In all genres, the most important single element to success is compelling writing. But what makes them different?

In romance, the most compelling element is oftentimes sexual tension, not that sexual tension can't be used successfully in any genre. After all, it's normally human elements that keep us interested.

In mystery, it's just that, the mystery. We want to know who done it, and oft times how.

In westerns it's usually a quest. High Noon, he's got to make it through the day. Lonesome Dove, they've got to get the cattle to Montana. Will they make it? Who will die on the way?

In Sci Fi, it's the element of an unknown new world, A Brave New World, a world as unlimited as the imagination of the writer-the Star War's bar. Jabba the Hut. A common element taken to the extreme.

But all of those genres depend upon compelling writing to make them commercially successful, to take them past the requirements of the avid reader fo genre to those of us more plebeian types who need to be entertained. Who need a book we care so much about we can't put it down.

Kat and I both use the Syd Field paradigm. The belief that a novel, like a screenplay, must have major plot points in order to hold the reader's interest, to jerk him back to a compelling interest in the story. A plot point is a sudden, hopefully unanticipated, change in the direction of the story. And the story is broken by two intermediate plot points into three sections. In the novel Intensity, it's the beautiful, happy go lucky protagonist suddenly taken prisoner by a madman, plot point one, which brings us to the second segment, the horror of being imprisoned, then getting free, getting cojones, and fighting back, plot point two, which begins the third segment. Syd Field has studied hundreds if not thousands of successful films, and has come to the plot point conclusion by the commonalities that made them successful, that made them compelling. That kept you wired to your seat even though your bladder was about to burst.

An Officer and a Gentlemen. Plot point one, he's in officer training, plot point two, he's thrown out. Rent it, check it out, and do it with a stop watch. You'll see that about 23 minutes into the story, there's a major plot point, and about 23 minutes from the end, another.

Syd Field teaches other story elements-the bridge, in the middle of the story, introducing all your primary characters in the first ten minutes, and concluding all the elements in the last ten. Remember, he's writing about film. But any story is the same if it's to be compelling.

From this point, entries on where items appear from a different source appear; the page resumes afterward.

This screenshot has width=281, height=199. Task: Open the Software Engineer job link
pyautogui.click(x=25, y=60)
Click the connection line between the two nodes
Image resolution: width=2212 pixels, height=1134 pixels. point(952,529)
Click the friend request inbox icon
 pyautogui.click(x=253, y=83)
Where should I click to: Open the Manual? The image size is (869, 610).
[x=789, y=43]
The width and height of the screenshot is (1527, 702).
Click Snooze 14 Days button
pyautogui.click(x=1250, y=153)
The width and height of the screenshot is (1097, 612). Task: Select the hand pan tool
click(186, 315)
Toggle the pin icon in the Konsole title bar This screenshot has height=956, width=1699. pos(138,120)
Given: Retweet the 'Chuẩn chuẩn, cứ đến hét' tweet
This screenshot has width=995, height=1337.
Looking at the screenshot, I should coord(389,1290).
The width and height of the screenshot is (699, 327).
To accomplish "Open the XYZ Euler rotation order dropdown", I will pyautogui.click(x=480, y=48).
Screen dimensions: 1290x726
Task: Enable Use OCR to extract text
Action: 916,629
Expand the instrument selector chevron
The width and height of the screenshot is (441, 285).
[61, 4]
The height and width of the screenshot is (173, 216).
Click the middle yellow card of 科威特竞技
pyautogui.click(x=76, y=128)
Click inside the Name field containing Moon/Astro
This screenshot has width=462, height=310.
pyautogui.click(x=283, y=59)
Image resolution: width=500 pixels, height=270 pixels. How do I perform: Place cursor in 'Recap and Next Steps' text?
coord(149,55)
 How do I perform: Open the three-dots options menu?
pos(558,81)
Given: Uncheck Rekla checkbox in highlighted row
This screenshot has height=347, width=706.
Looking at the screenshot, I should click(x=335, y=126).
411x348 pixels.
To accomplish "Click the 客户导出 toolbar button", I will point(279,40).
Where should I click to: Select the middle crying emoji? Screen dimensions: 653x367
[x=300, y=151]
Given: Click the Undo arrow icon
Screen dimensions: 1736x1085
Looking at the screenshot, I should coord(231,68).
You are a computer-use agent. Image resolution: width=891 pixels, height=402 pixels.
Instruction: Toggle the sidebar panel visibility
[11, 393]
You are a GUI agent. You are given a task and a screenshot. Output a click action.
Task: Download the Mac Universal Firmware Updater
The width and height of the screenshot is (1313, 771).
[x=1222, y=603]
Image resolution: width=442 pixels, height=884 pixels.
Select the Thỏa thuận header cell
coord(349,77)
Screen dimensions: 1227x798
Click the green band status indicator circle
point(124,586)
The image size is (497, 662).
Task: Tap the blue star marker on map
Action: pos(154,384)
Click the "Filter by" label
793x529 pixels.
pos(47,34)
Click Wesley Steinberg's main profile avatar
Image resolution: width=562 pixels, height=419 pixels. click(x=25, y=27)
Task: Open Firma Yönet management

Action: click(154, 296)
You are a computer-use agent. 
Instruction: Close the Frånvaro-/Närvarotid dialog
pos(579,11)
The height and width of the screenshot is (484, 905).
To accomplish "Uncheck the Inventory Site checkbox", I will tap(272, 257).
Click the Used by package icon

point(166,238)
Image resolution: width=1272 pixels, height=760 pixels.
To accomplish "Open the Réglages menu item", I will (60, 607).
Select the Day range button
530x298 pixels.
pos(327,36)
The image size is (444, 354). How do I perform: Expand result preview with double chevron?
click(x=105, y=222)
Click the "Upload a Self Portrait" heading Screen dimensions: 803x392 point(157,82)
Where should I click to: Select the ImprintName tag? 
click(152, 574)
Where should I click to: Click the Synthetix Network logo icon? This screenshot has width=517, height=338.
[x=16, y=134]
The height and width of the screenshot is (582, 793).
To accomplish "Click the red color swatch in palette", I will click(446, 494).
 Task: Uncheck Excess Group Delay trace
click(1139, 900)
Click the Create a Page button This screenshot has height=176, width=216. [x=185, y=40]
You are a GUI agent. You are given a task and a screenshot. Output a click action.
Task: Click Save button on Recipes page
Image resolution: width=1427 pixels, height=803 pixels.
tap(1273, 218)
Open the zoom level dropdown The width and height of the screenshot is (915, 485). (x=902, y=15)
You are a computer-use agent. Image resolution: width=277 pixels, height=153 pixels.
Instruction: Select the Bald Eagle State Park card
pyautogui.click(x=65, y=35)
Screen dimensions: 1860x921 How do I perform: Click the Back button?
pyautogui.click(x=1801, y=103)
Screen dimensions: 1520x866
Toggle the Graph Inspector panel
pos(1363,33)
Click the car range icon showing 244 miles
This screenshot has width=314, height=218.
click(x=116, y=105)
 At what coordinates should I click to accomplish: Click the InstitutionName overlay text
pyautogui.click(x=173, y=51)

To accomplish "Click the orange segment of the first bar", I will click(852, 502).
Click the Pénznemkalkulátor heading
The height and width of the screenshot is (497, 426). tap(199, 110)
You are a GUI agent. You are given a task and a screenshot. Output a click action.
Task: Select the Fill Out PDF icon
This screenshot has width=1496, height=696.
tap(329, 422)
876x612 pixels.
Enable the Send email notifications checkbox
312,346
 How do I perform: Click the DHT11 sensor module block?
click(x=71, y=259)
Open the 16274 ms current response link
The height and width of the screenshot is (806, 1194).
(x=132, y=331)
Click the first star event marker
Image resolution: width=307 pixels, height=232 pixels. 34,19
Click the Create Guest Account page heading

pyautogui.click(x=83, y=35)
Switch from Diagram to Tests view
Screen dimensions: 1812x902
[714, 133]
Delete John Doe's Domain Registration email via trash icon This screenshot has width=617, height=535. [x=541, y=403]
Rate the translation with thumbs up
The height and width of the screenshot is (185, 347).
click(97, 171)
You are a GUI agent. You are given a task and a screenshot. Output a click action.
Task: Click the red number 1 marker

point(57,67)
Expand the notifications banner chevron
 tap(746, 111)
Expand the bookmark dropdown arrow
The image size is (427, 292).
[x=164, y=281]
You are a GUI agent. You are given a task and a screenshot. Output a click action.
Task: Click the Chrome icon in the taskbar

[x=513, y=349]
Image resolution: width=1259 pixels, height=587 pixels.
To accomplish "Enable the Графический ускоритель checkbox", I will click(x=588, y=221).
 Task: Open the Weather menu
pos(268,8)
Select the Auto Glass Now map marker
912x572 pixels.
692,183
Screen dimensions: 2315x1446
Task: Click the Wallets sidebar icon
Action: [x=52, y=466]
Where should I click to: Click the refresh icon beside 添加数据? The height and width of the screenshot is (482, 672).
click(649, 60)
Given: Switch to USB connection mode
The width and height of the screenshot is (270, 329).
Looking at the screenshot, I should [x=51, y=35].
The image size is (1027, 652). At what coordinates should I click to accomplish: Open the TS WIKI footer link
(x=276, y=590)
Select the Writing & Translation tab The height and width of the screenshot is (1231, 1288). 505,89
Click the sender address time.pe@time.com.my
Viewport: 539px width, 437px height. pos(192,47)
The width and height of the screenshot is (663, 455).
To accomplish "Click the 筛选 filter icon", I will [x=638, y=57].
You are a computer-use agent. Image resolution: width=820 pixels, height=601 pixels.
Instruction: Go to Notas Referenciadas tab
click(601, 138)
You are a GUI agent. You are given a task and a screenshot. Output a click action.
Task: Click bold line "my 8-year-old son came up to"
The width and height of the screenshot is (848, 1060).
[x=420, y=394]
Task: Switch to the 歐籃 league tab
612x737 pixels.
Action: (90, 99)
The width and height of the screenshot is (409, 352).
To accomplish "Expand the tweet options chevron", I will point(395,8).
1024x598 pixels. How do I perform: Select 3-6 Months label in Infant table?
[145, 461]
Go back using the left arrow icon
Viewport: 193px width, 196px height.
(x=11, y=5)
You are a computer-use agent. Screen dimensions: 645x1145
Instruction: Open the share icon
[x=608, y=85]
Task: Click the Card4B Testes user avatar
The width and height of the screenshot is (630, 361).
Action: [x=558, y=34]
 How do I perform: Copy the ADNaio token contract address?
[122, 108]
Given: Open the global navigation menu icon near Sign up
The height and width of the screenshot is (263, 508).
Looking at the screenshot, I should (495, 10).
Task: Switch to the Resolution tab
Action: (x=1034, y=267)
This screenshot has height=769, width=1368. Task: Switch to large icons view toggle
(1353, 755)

One of the elements of writing that I see so often, an element that gets me to toss a book, is so simple it's pathetic. But it tires the reader, literally tires the eyes, and gets books tossed, and that's sentence variety.

It was a cold day. John entered the saloon and crossed to the bar. He leaned against the rosewood. He ordered a beer. The bartender grabbed a mug and walked to the spigot. The beer foamed as it filled and ran over. The bartender didn't bother to fill it. He brought it directly to John and said, "Two dollars." Heat creeped up the back of John's neck. John reached over the bar and grabbed the man by the collar.

That's subject verb, subject verb, and you're already bored.

John pulled his collar closer against the chill wind, then pushed the saloon door aside. Coffee would be wiser, but he needed a beer. Crossing to the bar, he snapped "beer" at the apron clad man, who spun and filled a frosted mug, then sat it on the bar. Eyeing the glass, three quarters filled with foam, John felt heat creep up the back of his neck. Without considering that the bartender was the better part of two hundred fifty pounds, John's hand snaked across the bar and he snatched the man by the collar, jerking him close.

Keep the eye entertained and the reader won't be so quick to bore.

In conclusion:

Write in scenes. Enter late, leave early.

Make your characters be loved or hated by what they do, not what they say.

Use plot points to renew the reader's interest.

Description through action. Show don't tell.

Sentence variety makes for happy eyes.

Be succinct. Never use two words when one will do.